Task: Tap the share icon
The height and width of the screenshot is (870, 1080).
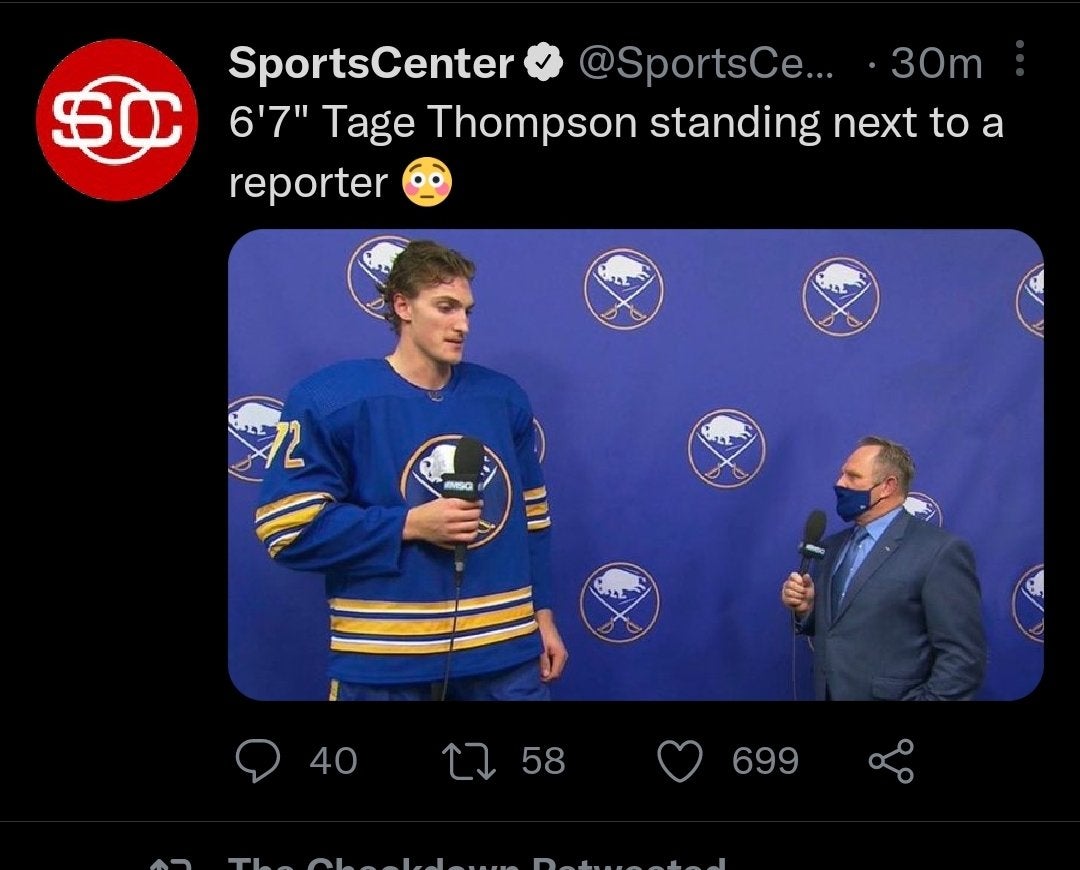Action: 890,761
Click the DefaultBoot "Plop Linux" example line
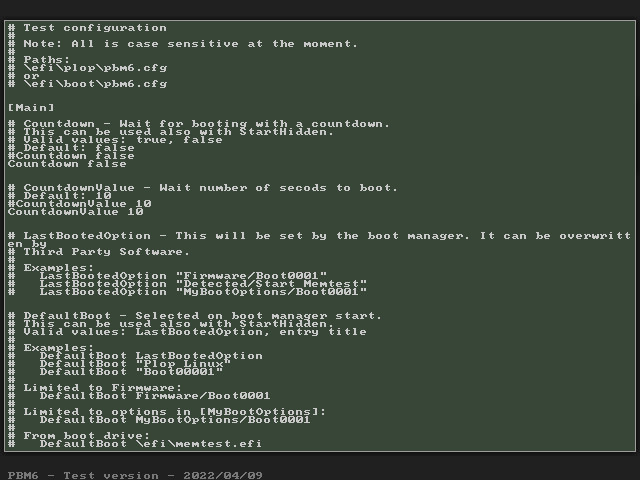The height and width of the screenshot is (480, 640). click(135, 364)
########
*Directions*.
The line containing "The height and width of the screenshot is (870, 1080)." and all lines after it, through the last line of the records, should be returned exactly. Omit the pictures.

*Response to this task*.
The height and width of the screenshot is (870, 1080).
Action: 890,761
Click the DefaultBoot "Plop Linux" example line
The height and width of the screenshot is (480, 640). click(135, 364)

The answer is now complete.